После ужина Илья вышел на лоджию покурить. Автоматически прикинул: лоджия Ланы находилась на другой стороне дома, его увидеть девушка никак не могла. Конечно, существовал определенный риск, что любовница его «сфотографирует» снизу, прогуливаясь вечером по аллее парка. Однако в сумерках это было маловероятно.

Неожиданно взгляд зацепился за мужской силуэт, медленно фланирующий по асфальту вдоль аккуратно подстриженных тополей. Доктор не сразу понял, чем прохожий мог привлечь его внимание.

Куртка, джинсы, кроссовки, спортивная шапочка…

Может, походка?

Догадка явилась вместе с очередной затяжкой: на мужчине была точь-в-точь такая же стеганая импортная куртка с вельветовым воротником, которую доктор сегодня видел на Ваське-разведчике.

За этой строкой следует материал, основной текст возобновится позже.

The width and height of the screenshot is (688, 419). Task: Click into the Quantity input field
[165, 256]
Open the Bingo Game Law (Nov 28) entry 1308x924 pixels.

Но это было не главное. Стерхов вспомнил, на ком еще он видел такую же. Проходя в тот злополучный «взрывной» день по вестибюлю поликлиники, он боковым зрением зафиксировал, как недавно выскочивший из его кабинета Барсуков получал в гардеробе одежду, точнее, такую же стеганую куртку. Совпадало все: цвет, фасон, воротник, даже размер, кажется. Доктор готов был поклясться в этом!

Здесь была эпилепсия, где она?

Мечта любого участкового врача – пустой коридор: никто не кашляет, не чихает, не норовит проскочить без очереди… Можно расслабиться, перевести дух, сходить куда-нибудь, съесть конфету или, на худой конец, просто полюбезничать с медсестрой.

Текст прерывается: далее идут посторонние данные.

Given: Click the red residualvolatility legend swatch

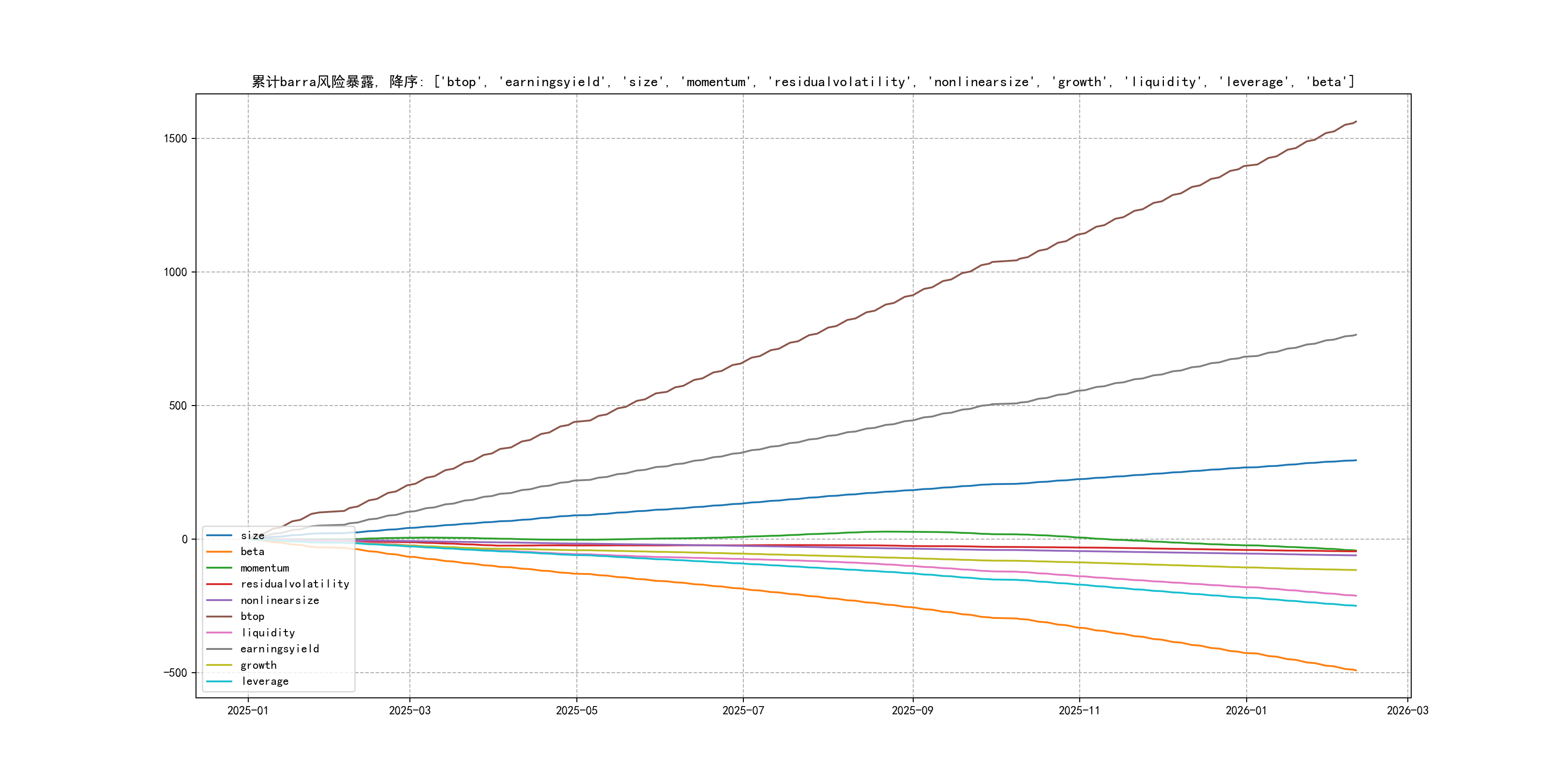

Илья решил возникшую в приеме паузу использовать для того, чтобы прояснить окончательно ситуацию с припадком Хохрина. А именно – сходить в отделение неврологии. Случай задевал его профессиональное самолюбие: никогда еще он так не ошибался в диагнозе.

Пару дней назад, когда взорвался джип с Барсуковым, он, в принципе, двигался тем же маршрутом, но сейчас следовало пройти несколько дальше. Путь лежал мимо физиотерапевтического отделения.

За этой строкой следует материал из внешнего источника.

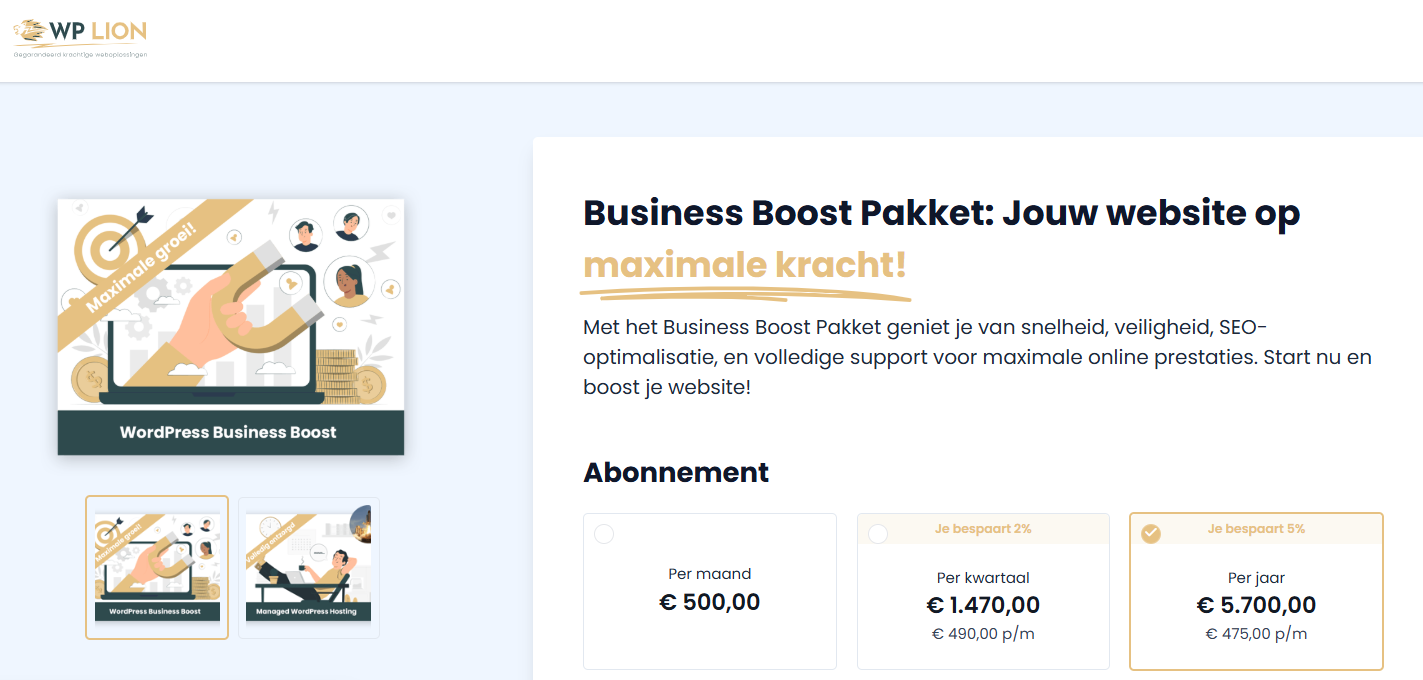Click the maximale kracht highlighted text
Screen dimensions: 1423x680
pos(744,265)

Кабинет доктора Лилии Феоктистовой был чуть приоткрыт, и Стерхов не упустил возможности туда заглянуть.

Каково же было его удивление, когда он разглядел на кушетке квадратную фигуру майора Тутынина. Все в той же папке, уже знакомой Стерхову, следователь старательно записывал показания заметно нервничающей Лилии. Илья решил им не мешать.

«Проговорится или нет? – стучало в его мозгу, когда он подходил к ординаторской неврологии. – В принципе, мне даже на руку, если майор узнает об истинной причине моего отсутствия в тот день. Как мужик мужика следователь должен меня понять».

Зайти на полчаса к симпатичному доктору – не преступление. Если же в это время кто-то умрет по причине того, что ты отсутствовал на рабочем месте, – это намного серьезней. Все остальное – из области моральных осуждений общественности. Илья Стерхов это как-нибудь переживет.

В ординаторской бородатый доктор Лева Лобанов стучал молоточком по белоснежным коленкам симпатичной пациентки со вздернутым носиком, которая предусмотрительно приподняла полы бежевого халатика. Коленки напомнили Илье наливные яблочки сорта Гренни, чуть кисловатые на вкус, которые он обычно рекомендует есть диабетикам, так как в них меньше всего сахара.

– Ой, – вскрикнула пациентка, мигом спрятав под халатиком коленки от глаз вошедшего доктора.

– Ну что вы, Алла Альбертовна, – посетовал Лобанов, незаметно подмигнув Стерхову. – Это доктор Илья Николаевич, мой коллега, его стесняться не нужно…

– Я, наверное, тогда пойду, – покраснев, промямлила Алла Альбертовна, которой бы Стерхов больше двадцати пяти при всем желании никак не дал.

– Да, конечно, ступайте, – заключил невролог, провожая взглядом миловидную пациентку, – я в истории все запишу, эпикриз подготовлю.